Android On-device AI Real-time Video: CameraX Frames, GPU Preprocessing, and LiteRT Inference
The problem: a 30 fps camera, but the model only saw 8 frames
Last year, while building a real-time portrait segmentation feature, I hit a frustrating issue: CameraX was delivering frames steadily at 30 fps, but the model was only processing around 8 fps. The analyze() callback clearly fired for every frame in logcat. So where did the frames go?
After investigation, the issue came down to three bottlenecks:
- Frame congestion: YUV-to-RGB conversion ran on the CPU, costing 4-6 ms per frame, and
ImageProxywas not closed quickly enough, so the queue filled up - Inference jitter: model inference fluctuated heavily from 15 ms to 40 ms, and occasional timeout frames were dropped internally by CameraX
- Implicit copies: GPU texture upload and OpenCL memory sharing for inference were not wired correctly, causing a GPU-to-CPU-to-GPU detour
These problems are coupled. If any one stage stalls, the whole pipeline slows down.
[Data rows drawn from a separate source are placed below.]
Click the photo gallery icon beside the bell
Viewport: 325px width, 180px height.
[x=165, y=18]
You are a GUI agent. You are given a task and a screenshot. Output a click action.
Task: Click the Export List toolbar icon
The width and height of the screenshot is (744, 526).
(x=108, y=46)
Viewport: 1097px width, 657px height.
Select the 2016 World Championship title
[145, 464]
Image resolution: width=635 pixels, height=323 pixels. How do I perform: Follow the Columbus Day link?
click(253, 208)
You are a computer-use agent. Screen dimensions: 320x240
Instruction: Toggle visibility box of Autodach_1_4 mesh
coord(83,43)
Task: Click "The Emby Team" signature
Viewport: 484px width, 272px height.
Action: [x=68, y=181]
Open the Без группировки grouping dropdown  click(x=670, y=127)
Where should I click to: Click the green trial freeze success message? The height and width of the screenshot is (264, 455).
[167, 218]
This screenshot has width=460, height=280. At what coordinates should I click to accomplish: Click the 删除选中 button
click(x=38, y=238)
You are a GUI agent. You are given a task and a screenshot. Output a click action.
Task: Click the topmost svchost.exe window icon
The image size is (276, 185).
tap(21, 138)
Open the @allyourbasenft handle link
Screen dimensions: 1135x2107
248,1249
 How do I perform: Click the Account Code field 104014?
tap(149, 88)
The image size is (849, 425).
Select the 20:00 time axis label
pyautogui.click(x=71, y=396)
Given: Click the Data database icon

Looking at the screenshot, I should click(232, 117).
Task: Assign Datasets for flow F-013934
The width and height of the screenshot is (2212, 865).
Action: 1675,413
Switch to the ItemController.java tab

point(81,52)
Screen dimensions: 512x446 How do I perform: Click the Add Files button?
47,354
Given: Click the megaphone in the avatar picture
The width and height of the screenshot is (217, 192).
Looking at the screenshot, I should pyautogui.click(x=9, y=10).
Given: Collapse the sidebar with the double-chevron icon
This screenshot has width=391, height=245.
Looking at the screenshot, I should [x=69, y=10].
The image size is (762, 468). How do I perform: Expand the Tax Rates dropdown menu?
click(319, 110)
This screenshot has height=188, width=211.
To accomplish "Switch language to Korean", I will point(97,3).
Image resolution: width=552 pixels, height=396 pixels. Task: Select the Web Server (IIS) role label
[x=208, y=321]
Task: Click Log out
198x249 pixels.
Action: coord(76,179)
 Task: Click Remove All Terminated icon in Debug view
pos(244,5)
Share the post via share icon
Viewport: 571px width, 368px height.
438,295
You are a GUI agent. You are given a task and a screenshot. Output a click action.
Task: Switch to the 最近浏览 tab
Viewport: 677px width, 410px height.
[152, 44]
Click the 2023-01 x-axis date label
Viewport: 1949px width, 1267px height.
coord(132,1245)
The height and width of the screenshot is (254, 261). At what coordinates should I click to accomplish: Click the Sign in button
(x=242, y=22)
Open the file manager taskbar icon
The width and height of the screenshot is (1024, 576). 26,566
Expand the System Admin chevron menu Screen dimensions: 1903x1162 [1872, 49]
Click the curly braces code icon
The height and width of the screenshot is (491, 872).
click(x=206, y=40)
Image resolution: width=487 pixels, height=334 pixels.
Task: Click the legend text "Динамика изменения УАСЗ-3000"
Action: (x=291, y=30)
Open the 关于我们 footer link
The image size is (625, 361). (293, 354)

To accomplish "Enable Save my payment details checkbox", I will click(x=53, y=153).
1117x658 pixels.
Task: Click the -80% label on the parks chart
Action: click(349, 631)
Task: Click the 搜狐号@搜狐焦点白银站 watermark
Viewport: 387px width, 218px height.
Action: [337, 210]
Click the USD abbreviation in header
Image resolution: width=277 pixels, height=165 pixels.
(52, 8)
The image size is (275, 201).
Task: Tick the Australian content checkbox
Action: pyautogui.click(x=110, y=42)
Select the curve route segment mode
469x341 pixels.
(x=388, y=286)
Head-of-line blocking in CameraX callbacks
The default behavior of ImageAnalysis.Analyzer is serial processing. If the previous frame’s analyze() has not returned, the next callback will not fire. If preprocessing and inference run synchronously inside the callback, frame rate is determined by the slowest frame.
// Dangerous pattern: synchronous inference on the callback thread
val analyzer = ImageAnalysis.Analyzer { imageProxy ->
val result = runInference(imageProxy) // Takes 15-40 ms
imageProxy.close()
}
setBackpressureStrategy(STRATEGY_KEEP_ONLY_LATEST) only drops frames when the callback queue is full. It does not solve serial blocking itself. The fix is asynchronous decoupling: the callback only enqueues the frame and returns immediately.
val analyzer = ImageAnalysis.Analyzer { imageProxy ->
if (!frameQueue.offer(imageProxy)) {
imageProxy.close() // Queue full, drop frame
}
}
// Consumer thread
while (isActive) {
val frame = frameQueue.poll(50, TimeUnit.MILLISECONDS) ?: continue
processFrame(frame)
}
The CameraX callback thread becomes almost zero-cost, and capture rate returns to the hardware level. Frame-dropping policy moves to the consumer side, where business logic decides which frames to discard instead of letting the system silently swallow them. Which frames are worth keeping becomes your decision.
GPU preprocessing: keep pixels on the GPU
CameraX gives ImageProxy in YUV_420_888 format by default, while the model needs RGB input. If you use CPU-side YuvImage or RenderScript conversion, one 1080p frame costs 4-8 ms. Add resize and normalize, and it easily exceeds 10 ms.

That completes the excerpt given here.